Take the material below and reproduce, word for word, only the lines from the line with "Карта проезда (1502, 1570)" through the line with "[поиск товаров] (1299, 96)".

■ ■ ■ ■ ■

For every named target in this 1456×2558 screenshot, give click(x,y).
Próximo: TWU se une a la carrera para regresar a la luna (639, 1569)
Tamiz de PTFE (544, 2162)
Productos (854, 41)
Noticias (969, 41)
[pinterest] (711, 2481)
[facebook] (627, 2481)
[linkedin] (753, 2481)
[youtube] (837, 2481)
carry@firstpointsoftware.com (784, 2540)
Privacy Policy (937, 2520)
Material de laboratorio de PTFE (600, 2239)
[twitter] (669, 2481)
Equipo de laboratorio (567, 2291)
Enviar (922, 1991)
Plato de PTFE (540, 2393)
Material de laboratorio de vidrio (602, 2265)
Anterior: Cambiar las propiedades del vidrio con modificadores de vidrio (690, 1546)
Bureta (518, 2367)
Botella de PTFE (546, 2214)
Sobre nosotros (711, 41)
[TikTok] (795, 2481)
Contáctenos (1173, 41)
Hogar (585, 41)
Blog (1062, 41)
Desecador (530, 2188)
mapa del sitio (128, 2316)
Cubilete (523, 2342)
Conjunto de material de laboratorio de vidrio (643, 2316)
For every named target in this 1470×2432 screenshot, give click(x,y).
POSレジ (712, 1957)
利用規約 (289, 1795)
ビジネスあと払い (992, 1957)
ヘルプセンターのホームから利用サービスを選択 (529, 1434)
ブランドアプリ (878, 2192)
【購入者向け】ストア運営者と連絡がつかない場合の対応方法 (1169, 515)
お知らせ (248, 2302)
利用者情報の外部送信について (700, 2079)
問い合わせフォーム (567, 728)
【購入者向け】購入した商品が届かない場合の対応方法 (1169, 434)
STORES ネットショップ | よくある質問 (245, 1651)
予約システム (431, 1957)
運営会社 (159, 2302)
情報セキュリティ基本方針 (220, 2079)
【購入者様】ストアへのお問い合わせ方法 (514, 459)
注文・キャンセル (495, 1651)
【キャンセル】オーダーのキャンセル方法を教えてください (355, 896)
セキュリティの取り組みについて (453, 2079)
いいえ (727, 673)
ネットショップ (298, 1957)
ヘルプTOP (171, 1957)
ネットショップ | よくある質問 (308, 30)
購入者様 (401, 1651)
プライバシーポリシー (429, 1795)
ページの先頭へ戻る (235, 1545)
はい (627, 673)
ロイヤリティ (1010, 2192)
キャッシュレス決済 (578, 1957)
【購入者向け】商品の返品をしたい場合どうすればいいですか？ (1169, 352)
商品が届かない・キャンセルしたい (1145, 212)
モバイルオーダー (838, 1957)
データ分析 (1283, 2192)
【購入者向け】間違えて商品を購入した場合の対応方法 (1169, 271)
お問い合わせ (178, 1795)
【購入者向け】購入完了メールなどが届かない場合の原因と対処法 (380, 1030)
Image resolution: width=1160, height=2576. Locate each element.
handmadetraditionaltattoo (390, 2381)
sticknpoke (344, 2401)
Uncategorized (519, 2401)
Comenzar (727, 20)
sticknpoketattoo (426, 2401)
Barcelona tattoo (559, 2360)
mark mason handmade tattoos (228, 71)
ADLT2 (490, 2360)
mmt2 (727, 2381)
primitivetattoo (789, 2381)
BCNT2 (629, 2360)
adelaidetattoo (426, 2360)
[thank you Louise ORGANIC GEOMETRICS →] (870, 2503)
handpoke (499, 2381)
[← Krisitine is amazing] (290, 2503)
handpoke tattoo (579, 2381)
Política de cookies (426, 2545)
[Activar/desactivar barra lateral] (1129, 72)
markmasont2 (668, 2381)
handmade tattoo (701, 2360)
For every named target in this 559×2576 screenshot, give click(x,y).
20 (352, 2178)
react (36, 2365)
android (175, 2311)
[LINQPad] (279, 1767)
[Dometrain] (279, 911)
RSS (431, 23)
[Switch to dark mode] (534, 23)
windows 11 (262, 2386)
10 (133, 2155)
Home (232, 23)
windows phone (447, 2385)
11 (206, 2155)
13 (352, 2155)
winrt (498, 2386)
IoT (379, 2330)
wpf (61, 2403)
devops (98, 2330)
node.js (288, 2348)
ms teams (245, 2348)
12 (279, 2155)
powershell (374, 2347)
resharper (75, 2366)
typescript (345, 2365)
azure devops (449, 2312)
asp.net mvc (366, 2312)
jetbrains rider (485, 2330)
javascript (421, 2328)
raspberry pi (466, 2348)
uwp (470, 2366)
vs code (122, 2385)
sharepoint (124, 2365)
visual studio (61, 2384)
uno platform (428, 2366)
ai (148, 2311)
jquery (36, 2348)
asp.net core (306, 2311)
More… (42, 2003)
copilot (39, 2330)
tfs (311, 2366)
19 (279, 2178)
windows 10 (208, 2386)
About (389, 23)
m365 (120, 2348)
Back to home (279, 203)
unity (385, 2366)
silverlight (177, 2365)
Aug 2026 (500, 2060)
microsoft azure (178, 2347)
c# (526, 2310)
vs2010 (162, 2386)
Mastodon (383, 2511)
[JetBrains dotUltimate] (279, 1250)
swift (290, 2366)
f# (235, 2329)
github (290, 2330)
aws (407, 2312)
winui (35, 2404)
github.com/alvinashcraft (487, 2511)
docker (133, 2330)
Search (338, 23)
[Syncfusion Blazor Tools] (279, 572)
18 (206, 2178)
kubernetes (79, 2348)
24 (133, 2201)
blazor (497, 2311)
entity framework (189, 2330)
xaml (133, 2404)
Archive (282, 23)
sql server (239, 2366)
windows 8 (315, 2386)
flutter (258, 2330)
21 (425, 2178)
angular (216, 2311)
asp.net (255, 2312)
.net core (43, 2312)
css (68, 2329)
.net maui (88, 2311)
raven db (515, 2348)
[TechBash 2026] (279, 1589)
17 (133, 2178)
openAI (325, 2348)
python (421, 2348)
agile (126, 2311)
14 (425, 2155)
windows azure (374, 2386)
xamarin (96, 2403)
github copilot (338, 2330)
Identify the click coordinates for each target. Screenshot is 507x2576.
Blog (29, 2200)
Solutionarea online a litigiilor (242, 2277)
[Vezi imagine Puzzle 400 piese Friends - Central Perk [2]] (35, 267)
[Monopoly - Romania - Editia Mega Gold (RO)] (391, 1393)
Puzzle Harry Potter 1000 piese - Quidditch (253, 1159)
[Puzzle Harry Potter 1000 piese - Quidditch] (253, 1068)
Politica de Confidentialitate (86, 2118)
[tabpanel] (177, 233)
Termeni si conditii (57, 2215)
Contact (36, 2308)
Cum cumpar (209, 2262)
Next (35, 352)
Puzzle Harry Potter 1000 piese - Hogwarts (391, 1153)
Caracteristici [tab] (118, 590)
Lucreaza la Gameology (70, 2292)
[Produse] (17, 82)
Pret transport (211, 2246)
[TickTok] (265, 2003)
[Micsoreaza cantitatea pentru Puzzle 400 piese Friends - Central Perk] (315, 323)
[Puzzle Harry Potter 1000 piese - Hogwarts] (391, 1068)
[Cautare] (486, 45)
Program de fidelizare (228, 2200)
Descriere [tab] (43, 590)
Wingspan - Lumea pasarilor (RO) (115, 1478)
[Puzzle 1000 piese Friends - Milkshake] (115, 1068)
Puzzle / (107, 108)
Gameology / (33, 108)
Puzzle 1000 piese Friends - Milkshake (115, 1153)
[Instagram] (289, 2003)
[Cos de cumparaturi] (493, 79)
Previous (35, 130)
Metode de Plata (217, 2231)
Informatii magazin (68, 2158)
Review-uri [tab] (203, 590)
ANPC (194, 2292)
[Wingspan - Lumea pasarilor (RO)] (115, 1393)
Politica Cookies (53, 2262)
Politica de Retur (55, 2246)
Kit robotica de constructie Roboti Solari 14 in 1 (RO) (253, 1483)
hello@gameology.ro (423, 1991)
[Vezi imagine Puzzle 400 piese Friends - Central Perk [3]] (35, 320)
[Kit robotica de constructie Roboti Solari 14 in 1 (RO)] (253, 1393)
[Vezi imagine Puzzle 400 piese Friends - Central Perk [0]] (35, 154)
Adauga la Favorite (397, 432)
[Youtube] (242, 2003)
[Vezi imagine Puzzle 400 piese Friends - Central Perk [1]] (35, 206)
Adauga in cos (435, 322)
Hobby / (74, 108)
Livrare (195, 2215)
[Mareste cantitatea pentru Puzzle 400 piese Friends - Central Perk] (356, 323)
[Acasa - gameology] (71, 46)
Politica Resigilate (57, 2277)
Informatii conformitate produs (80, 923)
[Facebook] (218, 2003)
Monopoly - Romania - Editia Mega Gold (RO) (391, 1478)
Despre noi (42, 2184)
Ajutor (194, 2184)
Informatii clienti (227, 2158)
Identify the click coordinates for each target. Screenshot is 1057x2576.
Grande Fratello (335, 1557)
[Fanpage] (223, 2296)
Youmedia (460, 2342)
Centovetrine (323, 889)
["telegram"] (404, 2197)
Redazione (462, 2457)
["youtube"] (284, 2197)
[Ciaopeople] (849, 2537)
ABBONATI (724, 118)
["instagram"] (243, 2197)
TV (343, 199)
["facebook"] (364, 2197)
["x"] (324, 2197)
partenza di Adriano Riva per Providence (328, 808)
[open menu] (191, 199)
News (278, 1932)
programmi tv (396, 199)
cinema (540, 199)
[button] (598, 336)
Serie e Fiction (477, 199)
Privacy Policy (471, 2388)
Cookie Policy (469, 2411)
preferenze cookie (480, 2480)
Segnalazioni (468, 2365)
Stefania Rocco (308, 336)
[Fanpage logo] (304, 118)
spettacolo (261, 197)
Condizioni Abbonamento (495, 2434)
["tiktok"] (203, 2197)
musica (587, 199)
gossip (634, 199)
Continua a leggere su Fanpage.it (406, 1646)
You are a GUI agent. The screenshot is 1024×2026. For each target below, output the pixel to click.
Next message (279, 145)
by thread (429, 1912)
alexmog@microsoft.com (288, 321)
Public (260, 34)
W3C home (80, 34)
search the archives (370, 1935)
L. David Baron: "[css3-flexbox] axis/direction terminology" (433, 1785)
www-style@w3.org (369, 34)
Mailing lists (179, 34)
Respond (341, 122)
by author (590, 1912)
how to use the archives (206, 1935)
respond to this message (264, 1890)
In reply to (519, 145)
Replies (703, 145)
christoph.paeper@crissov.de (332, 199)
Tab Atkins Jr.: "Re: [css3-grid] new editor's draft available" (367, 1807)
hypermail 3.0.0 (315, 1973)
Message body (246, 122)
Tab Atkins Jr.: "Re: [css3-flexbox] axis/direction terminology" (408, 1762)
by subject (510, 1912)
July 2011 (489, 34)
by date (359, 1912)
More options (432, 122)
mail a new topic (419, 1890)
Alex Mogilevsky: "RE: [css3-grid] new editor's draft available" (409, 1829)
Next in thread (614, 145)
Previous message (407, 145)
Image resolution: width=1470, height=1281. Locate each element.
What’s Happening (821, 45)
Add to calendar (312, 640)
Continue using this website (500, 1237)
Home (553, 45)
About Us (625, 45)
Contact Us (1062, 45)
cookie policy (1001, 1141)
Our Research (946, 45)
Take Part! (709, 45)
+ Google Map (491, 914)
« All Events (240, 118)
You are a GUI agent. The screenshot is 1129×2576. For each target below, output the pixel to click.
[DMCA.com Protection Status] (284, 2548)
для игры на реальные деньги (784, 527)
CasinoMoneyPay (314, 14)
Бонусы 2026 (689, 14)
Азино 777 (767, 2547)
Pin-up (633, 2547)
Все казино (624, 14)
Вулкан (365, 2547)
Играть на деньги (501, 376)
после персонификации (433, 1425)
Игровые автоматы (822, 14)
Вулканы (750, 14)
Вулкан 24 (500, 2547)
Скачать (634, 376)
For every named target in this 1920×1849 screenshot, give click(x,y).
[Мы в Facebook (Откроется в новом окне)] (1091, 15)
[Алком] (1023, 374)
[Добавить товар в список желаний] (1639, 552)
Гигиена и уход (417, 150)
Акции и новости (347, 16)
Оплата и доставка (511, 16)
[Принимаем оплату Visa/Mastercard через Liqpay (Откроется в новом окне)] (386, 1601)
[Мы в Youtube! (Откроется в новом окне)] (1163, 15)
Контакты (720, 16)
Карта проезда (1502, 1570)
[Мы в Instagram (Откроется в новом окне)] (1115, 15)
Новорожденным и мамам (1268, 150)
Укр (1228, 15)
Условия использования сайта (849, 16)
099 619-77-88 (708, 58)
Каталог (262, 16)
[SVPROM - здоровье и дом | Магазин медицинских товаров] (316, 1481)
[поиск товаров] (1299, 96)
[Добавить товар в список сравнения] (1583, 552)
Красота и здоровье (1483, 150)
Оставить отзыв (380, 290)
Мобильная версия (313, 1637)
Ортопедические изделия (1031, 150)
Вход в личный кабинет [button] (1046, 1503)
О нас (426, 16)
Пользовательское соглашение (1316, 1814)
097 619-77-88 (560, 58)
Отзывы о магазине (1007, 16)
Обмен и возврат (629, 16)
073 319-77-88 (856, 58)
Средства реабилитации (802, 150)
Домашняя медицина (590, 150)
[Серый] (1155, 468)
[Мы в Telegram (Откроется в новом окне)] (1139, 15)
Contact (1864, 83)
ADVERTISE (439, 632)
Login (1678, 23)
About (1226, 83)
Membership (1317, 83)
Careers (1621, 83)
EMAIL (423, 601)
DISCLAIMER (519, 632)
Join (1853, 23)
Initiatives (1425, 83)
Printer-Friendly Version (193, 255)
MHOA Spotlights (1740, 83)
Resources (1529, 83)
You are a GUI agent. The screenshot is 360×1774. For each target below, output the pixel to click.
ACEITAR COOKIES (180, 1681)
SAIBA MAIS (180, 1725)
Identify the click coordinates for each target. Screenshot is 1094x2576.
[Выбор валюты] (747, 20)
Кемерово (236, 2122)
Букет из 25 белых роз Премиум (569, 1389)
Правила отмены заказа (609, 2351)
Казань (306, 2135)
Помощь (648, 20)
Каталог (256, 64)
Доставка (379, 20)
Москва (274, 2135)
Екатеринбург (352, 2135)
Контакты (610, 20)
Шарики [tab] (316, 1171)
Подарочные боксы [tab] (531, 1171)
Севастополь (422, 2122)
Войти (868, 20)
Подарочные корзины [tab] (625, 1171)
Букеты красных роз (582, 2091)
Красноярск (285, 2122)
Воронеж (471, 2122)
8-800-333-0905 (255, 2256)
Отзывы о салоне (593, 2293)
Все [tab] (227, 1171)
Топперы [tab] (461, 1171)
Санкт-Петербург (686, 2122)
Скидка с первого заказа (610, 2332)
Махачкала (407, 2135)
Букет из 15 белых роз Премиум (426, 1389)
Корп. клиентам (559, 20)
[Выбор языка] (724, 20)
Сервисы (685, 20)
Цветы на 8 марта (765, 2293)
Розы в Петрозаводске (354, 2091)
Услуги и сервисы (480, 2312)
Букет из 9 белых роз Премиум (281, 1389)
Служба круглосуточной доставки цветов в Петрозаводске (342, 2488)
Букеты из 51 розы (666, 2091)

■ ■ ■ ■ ■

» Written reply
Карта проезда (1502, 1570)
[Мы в Instagram (Откроется в новом окне)] (1115, 15)
Новорожденным и мамам (1268, 150)
Укр (1228, 15)
Условия использования сайта (849, 16)
099 619-77-88 (708, 58)
Каталог (262, 16)
[SVPROM - здоровье и дом | Магазин медицинских товаров] (316, 1481)
[поиск товаров] (1299, 96)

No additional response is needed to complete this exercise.